Мы были настолько разными, что несходство наших лиц и тел казалось мне уже неважным, а когда люди удивлялись тому, что мы близнецы, я думала, без сомнений, что Рейна — девочка, а я — нет. Много раз я думала, что если бы мы казались окружающим людям похожими, все было бы иначе. Я постоянно размышляла над феноменом сходства, которого мы избежали, думала, что в противном случае я бы чувствовала то же самое, что и сестра. Но я не имела с ней ничего общего, и она, мне кажется, а вовсе не чувствовала моих страданий и переживаний. Мы не совпадали во всем — от выбора гренок за завтраком до времени пребывания в ванне по вечерам. Порой мене казалось, что Рейна находится где-то рядом, что она намного ближе мне, чем все остальные люди. За завтраком меня не покидало ощущение, что гренки, которые я ем, — это ее гренки, ванна, в которой я моюсь, — ее ванна. Потому что все, чем я пользовалась, было дубликатами вещей сестры, с той лишь разницей, что в ее руках они выглядели более естественными, чем в моих. Это только подчеркивало наше несходство. Мир, в котором мы жили, был тем местом, которое Рейна будто бы выбрала для себя. Мне не хватало сил, чтобы сменить маску, которую я создала по подобию своей сестры, достоинств которой у меня никогда не будет. Я чувствовала, что напоминаю однорукого фокусника, слепого фотографа, крошечной гайкой (к тому же еще и с дефектом), мешающей слаженной работе гигантской божественной машины. Я хотела стать лучше и напрягала память, чтобы запомнить каждое слово Рейны, каждый ее жест, каждый поворот ее головы.

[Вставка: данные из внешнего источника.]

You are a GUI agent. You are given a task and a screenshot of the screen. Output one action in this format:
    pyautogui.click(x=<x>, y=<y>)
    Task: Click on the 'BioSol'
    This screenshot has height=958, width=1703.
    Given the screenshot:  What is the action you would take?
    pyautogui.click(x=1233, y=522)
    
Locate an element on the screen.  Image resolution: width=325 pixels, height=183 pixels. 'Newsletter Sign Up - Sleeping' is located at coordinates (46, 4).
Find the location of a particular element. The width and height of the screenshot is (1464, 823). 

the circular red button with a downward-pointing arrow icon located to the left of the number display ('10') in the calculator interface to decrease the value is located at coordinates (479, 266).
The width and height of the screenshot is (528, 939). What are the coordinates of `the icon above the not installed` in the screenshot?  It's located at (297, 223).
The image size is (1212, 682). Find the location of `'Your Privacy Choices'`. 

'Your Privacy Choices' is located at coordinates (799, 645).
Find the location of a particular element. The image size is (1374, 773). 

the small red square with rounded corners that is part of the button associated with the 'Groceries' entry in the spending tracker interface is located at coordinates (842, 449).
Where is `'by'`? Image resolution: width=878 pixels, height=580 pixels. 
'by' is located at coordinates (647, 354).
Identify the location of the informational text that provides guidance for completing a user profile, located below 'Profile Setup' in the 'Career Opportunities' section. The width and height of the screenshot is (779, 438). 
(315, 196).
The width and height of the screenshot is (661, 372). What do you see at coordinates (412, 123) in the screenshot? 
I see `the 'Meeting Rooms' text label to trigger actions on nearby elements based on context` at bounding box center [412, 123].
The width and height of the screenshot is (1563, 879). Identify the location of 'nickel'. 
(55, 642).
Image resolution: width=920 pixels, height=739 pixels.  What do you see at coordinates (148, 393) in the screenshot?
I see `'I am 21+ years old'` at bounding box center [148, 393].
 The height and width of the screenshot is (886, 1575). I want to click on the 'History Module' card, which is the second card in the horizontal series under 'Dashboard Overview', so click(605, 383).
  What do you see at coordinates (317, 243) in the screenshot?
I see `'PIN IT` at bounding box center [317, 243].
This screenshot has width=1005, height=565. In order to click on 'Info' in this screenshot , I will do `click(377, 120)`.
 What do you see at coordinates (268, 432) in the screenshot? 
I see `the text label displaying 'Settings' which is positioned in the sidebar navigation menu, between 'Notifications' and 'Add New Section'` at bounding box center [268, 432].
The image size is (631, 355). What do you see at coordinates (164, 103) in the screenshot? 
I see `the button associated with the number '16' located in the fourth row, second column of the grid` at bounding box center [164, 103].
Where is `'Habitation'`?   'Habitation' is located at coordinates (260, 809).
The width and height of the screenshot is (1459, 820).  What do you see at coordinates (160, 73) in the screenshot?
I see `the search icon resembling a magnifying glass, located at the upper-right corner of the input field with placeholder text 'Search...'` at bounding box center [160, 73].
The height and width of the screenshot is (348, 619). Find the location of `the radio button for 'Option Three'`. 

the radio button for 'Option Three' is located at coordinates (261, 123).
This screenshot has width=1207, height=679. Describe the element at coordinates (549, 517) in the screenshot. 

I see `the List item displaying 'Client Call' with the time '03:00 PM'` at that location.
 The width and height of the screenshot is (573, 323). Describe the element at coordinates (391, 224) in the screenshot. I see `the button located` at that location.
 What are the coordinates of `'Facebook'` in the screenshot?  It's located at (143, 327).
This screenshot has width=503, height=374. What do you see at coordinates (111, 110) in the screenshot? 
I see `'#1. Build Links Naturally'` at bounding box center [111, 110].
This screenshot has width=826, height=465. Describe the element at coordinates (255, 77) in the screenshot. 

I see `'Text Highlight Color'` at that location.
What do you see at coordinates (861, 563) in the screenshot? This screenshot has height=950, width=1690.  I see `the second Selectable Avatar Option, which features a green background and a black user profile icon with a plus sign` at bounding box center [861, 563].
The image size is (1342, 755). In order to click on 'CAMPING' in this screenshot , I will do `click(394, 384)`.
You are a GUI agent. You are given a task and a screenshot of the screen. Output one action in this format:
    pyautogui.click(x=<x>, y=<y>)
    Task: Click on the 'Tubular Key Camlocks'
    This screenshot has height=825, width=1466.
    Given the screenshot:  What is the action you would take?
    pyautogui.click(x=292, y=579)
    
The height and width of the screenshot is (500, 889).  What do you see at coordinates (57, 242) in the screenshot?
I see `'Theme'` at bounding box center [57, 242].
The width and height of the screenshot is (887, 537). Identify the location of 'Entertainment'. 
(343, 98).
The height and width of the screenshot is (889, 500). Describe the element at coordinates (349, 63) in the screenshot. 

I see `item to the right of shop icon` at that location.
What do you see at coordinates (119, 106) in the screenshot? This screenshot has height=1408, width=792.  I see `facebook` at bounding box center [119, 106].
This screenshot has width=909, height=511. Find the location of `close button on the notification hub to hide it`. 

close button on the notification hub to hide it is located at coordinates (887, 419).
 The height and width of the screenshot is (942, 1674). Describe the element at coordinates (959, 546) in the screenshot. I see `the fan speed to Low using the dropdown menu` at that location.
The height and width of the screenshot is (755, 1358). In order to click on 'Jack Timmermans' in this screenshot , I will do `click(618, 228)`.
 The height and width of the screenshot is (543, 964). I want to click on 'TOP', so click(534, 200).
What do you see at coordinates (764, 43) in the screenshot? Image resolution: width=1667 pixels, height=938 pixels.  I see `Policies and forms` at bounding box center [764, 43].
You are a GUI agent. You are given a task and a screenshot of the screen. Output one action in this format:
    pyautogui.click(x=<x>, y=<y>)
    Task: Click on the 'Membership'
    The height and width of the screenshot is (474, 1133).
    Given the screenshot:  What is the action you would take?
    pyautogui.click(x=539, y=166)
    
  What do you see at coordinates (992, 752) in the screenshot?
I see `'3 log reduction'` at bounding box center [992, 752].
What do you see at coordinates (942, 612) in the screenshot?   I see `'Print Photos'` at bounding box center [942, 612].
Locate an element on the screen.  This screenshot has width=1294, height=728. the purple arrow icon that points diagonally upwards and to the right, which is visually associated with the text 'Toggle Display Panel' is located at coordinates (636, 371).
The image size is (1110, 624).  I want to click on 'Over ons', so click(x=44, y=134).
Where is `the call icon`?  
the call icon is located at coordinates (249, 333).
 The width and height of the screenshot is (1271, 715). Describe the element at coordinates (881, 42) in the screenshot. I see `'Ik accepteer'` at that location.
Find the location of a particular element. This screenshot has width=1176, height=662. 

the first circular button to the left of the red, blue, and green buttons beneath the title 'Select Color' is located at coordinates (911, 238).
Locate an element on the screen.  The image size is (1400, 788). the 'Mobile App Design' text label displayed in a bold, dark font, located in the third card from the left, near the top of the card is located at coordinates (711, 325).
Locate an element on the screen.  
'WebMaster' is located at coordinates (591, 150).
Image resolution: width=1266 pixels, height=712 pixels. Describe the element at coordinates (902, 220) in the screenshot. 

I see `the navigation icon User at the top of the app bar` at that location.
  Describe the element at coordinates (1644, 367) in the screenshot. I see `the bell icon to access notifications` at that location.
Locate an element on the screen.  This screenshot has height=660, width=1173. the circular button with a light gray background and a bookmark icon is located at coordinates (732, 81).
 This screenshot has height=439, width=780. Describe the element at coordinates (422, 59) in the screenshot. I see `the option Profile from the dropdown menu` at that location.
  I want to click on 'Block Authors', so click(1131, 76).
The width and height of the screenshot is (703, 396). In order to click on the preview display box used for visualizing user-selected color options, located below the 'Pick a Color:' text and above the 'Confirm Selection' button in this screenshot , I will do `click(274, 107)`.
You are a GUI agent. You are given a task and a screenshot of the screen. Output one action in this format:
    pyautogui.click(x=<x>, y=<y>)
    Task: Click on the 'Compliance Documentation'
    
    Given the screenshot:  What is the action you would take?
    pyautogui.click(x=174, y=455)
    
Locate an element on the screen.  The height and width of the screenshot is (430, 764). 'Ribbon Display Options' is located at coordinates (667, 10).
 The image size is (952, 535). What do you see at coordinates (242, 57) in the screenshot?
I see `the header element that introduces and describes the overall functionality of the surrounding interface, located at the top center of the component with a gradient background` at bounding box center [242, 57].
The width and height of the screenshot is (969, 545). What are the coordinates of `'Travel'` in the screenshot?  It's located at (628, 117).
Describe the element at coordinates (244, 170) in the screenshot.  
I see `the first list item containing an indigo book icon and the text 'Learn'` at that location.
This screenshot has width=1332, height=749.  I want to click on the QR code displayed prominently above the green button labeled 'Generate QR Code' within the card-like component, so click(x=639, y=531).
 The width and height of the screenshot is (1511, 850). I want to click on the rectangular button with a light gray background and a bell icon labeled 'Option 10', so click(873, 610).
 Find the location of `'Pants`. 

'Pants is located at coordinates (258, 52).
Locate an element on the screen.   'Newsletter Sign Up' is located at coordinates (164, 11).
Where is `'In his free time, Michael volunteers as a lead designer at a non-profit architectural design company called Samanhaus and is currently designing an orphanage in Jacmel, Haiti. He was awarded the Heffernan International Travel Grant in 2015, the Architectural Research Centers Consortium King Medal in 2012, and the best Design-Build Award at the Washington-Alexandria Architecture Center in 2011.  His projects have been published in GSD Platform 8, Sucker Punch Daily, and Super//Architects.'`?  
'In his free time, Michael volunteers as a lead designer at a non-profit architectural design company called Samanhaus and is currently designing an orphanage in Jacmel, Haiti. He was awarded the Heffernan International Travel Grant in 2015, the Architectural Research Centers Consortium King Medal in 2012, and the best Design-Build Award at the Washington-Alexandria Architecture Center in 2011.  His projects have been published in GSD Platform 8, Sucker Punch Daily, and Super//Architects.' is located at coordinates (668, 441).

Каждое утро я вставала с постели, намереваясь прожить новый день правильно, без ошибок. Я даже составляла в голове некий план, но если только начинала ему следовать с утра и до вечера, то непременно ошибалась. Я вела себя хорошо и предусмотрительно, но не могла забыть о том, что девочка, которой я хотела стать, была всего лишь глупой упрямицей, возможной копией моей сестры, а никак не мной. Мое поведение меня не беспокоило, ведь внутри я продолжала оставаться самой собой. Во всей этой путанице между мною настоящей и вымышленной преобладала любовь, которую я испытывала к Рейне, — чувство, невероятно сильное временами. Это чувство никогда не переставало быть любовью, но в то же время оно никогда не доходило до абсолютного, абсурдного состояния. Думаю, чтобы сильно кого-то любить, необходимо преодолеть чувство самосохранения, а я этого не сделала и потому всегда сильно раздражалась, когда видела Рейну. Чем дальше, тем тяжелее я выносила то, что Рейна много времени проводила с отцом, пока я ждала его в Фернандес де Алькантара, так же, впрочем, как мама и Магда. Я постоянно билась над решением головоломки мироздания, придуманной каким-то утомленным духом, который развлекался, рисуя части своего ребуса на отдельных лоскутах ткани, очень похожих между собой. Темные портреты, висевшие на стенах дома на Мартинес Кампос, и были частью этого ребуса.
К сестре я испытывала инстинктивную зависть, усиливающуюся всякий раз, когда я бывала свидетельницей ее раскованного поведения. Она справилась со своими болезнями и, казалось, полностью переросла трагические последствия своего рождения. Рейна превратилась, может, и не в абсолютно здоровую девочку, но в нормальную, среднего роста и удивительно хрупкую, по-своему милую — создание неизвестного творца, внимательного к мелочам. Ее тело и душа были гармоничными, а потому казались совершенными, и, без сомнения, Рейна внушала восхищение. В первую очередь это касалось внешней красоты сестры. Посадка ее головы была такова, что, казалось, Рейна смотрит на всех свысока. Зеленые глаза с каштановым отливом, очень красивые изящно очерченные губы, а кожа настолько тонкая и бледная, что казалась прозрачной, сквозь нее просвечивали маленькие сосудики, оттенявшие кожу фиолетовым. Рейну можно было легко представить внутренним зрением — такой нежной и хрупкой она была. Ангелом во плоти, который в своем миниатюрном теле скрывает титанические силы, парадокс. Обо мне, в противоположность сестре, ничего подобного нельзя было сказать. У меня были крупные пухлые губы, белоснежная улыбка — яркая, колоритная внешность. Людям хватало одного взгляда, чтобы разглядеть меня, поэтому, возможно, никто, кроме Магды и дедушки, на меня долго не смотрел.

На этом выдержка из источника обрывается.